Right but there is this:

In practice, resource owners do not always properly configure their
origin server to provide the correct Content-Type for a given
representation, with the result that some clients will examine a
payload's content and override the specified type. Clients that do
so risk drawing incorrect conclusions, which might expose additional
security risks (e.g., "privilege escalation"). Furthermore, it is
impossible to determine the sender's intent by examining the data
format: many data formats match multiple media types that differ only
in processing semantics. Implementers are encouraged to provide a
means of disabling such "content sniffing" when it is used.

Emmet
@emmettownsend
yup. But we cant turn back the clock
We can ensure we have a secure server.
Tim Berners-Lee
@timbl
You started an issue about this at solid/specification#211 pp lets discuss it there
Sharon Stratsianis
@SharonStrats
Hi @csarven just wanted to double check with you are there any specifications currently regarding location information?
Sarven Capadisli
@csarven
@SharonStrats Can you elaborate on what you are looking for? Protocols, data models.. ? GPS? Geolocation API? .. We (re Solid) don't have anything on "location information" but there's stuff out there. I suspect you want something more than http://www.w3.org/2003/01/geo/wgs84_pos ?
10 replies
cniekel
@cniekel
Hi.. Hope this question is acceptable here, feel free to send me elsewhere. I was reading the specs, I didn't see anything that would be like 'dns redirects'. For my email (and my jabber) I really like that for mydomain.org I can choose which company handles my email (via MX records) and for jabber via _xmpp txt records. Is something similar planned for solid? I'd like to be able to switch pod-providers without changing my web-id (or change what server software I run with some graceful conversion. Is that planned?
Emmet
@emmettownsend
Hi @cniekel. I can tell you some of the things we are thinking about at Inrupt. I am working with the authorization panel but not the rest of the panels at the moment so this answer is not meant to be on behalf of the spec team. So you will be able to have multiple Pods associated wtih one identity.

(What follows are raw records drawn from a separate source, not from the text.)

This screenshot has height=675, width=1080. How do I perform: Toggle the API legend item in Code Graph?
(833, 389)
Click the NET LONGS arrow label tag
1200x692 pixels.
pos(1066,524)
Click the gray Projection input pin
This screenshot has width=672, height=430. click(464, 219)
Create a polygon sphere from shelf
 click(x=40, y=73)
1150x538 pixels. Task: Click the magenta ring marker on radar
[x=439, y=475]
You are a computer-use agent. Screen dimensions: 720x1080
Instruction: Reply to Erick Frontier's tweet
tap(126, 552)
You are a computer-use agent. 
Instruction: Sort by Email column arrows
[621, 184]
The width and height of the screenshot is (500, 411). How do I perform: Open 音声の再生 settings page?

You will also be able to move Pod providers seemlessly. We would like to get to a point where you can also move providers without any links breaking. That requires 2 things. 1 - The identity uses a domain you control 2 - The Pod provider allows you to use then enture path after the domain i.e. from /. I'm sure people on the spec team will likely chime in with where the spec is at the moment with respect to those questions. I know there is the concept of pim:storage already which allows you to specify where the storage is located. Hope that helps but happy to respond to any followup questions.
cniekel
@cniekel
That sounds really good. Thanks!
Sarven Capadisli
@csarven
@cniekel You can continue to do all those things as long as you hang on to your domain name. Solid is described on the HTTP layer.
Tim Berners-Lee
@timbl
@cniekel Yes being able to switch the hosting of your own domain is a much wanted thing. It’s in the solid roadmap.
Tim Berners-Lee
@timbl
Well - I thought it was! Just added it to the Roadmap as Bring your own DNS Domain
Yvo Brevoort
@ylebre

crossed over from solid/chat to here:

We're having a discussion about pod migration (like what we needed when solid.community went offline) - would it be correct to assume that if I were to migrate my storage pod to another location, I could send out a 301 Permanent redirect for that URI?

In the spec I can find some things about leaving a tombstone (410 Gone) - would it be reasonable to expect a previous location to also keep track of where a resource has moved to?

Any pointers to more information would be appreciated!